Serangan siber yang menyasar layanan aplikasi web di kawasan Asia Pasifik dan Jepang (APJ) mengalami peningkatan tajam, melonjak hingga 65 persen dari kuartal pertama 2023 hingga kuartal pertama 2024. Fakta ini mencerminkan bahwa ancaman digital semakin mengkhawatirkan, terutama di tengah percepatan digitalisasi di wilayah ini, termasuk Asia Tenggara.
Menurut laporan terkini dari Akamai, penyedia solusi keamanan siber dan Content Delivery Network (CDN), sektor keuangan menjadi target utama dengan lebih dari 18 miliar serangan yang tercatat dalam periode 1 Januari 2023 hingga 30 Juni 2024. Selain itu, industri e-commerce juga menjadi incaran peretas, dengan total serangan mencapai 10 miliar selama periode yang sama.
Sektor Keuangan dan E-Commerce di Tengah Risiko Reuben Koh, Director of Security Technology & Strategy Akamai untuk kawasan APJ, mengungkapkan bahwa kedua sektor ini memiliki karakteristik serupa karena melibatkan transaksi finansial digital. Layanan keuangan mencakup aktivitas seperti pinjaman, pembayaran, dan asuransi, sedangkan e-commerce terkait dengan transaksi yang memanfaatkan kartu kredit dan dompet digital. “Setiap detik, terjadi perpindahan uang di dua sektor ini,” ujar Reuben dalam diskusi daring bersama media, Jumat (24/1/2025).
Reuben menjelaskan bahwa bagi pelaku kejahatan siber, ini merupakan peluang besar. Jika data pembayaran, seperti nomor kartu kredit, berhasil diakses, maka informasi pribadi yang sensitif bisa dicuri. Inilah sebabnya sektor keuangan dan e-commerce menjadi target favorit serangan siber.
Indonesia dalam Bayang-Bayang Ancaman Siber Sebagai negara dengan ekonomi digital terbesar di Asia Tenggara, Indonesia menghadapi risiko signifikan terkait ancaman siber. Laporan dari Google, Temasek, dan Bain & Company yang dirilis pada November 2024 memperkirakan nilai ekonomi digital Indonesia mencapai 90 miliar dolar AS di tahun 2024, dengan kontribusi utama dari sektor e-commerce sebesar 65 miliar dolar AS. Di sisi lain, layanan keuangan digital diproyeksikan akan mencatatkan transaksi senilai 404 miliar dolar AS pada tahun yang sama.

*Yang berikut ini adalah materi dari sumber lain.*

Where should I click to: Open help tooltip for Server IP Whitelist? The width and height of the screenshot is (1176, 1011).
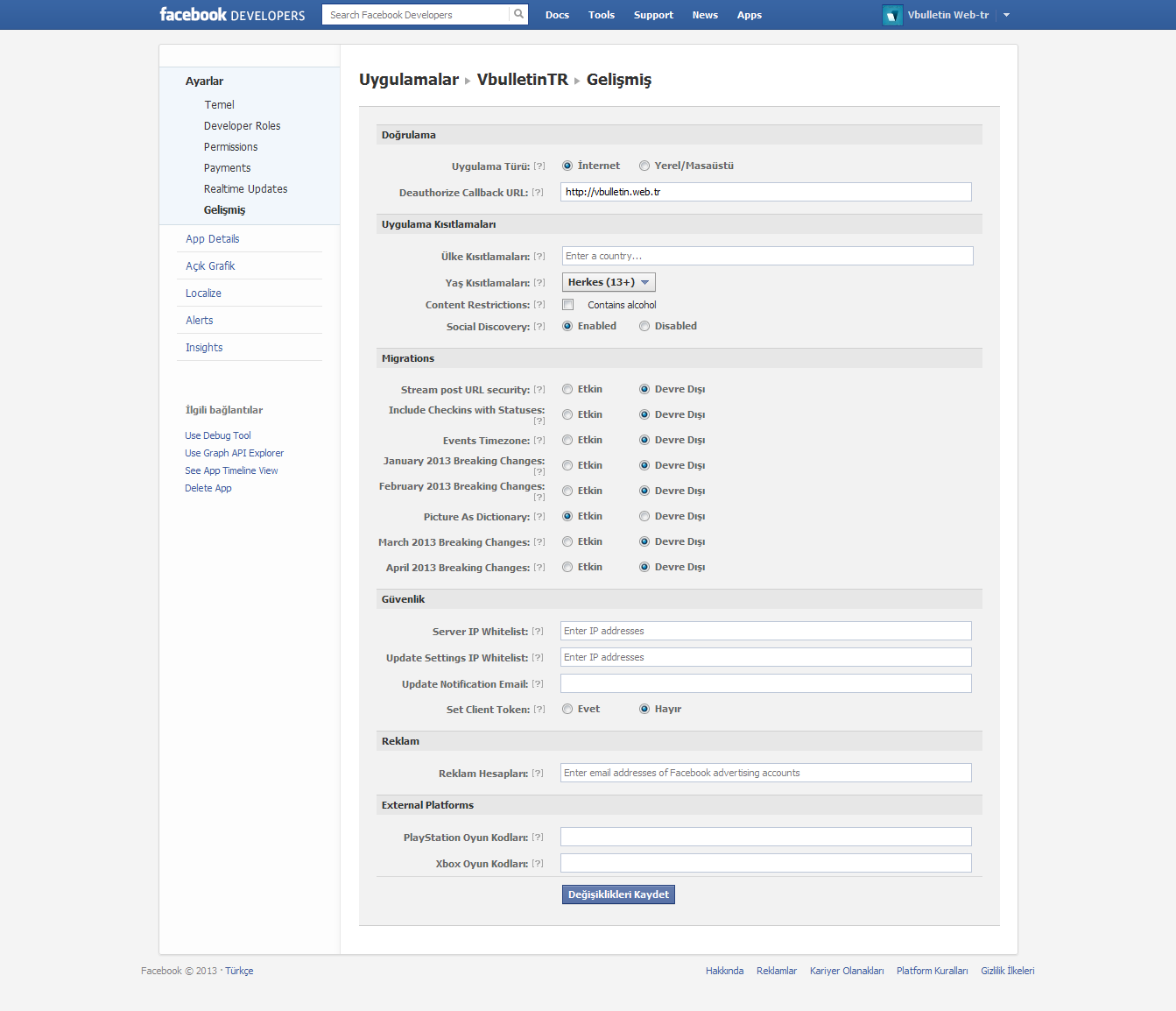(538, 632)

Namun, laporan Akamai menyoroti kerentanan kedua sektor tersebut terhadap serangan digital. Reuben Koh menegaskan pentingnya penerapan langkah keamanan dasar, seperti Multi-Factor Authentication (MFA), untuk melindungi data pengguna dan transaksi mereka.
Upaya Menghadapi Ancaman Digital yang Semakin Kompleks Reuben menambahkan bahwa organisasi perlu memiliki sistem yang mampu memantau akses dan transaksi, termasuk mengidentifikasi sumber akses tersebut. Ia juga menganjurkan setiap perusahaan memiliki rencana respons insiden untuk menangani serangan siber dengan cepat. “Langkah-langkah dasar keamanan siber harus menjadi prioritas bagi setiap organisasi. Tanpa itu, akan sulit menghadapi ancaman yang semakin canggih,” katanya.
Lebih jauh, ia menekankan perlunya memahami area rawan serangan. Dengan digitalisasi yang semakin pesat, area yang menjadi target serangan juga akan meluas. Oleh karena itu, organisasi harus terus menilai strategi keamanan mereka dan menyesuaikan diri dengan ancaman yang berkembang.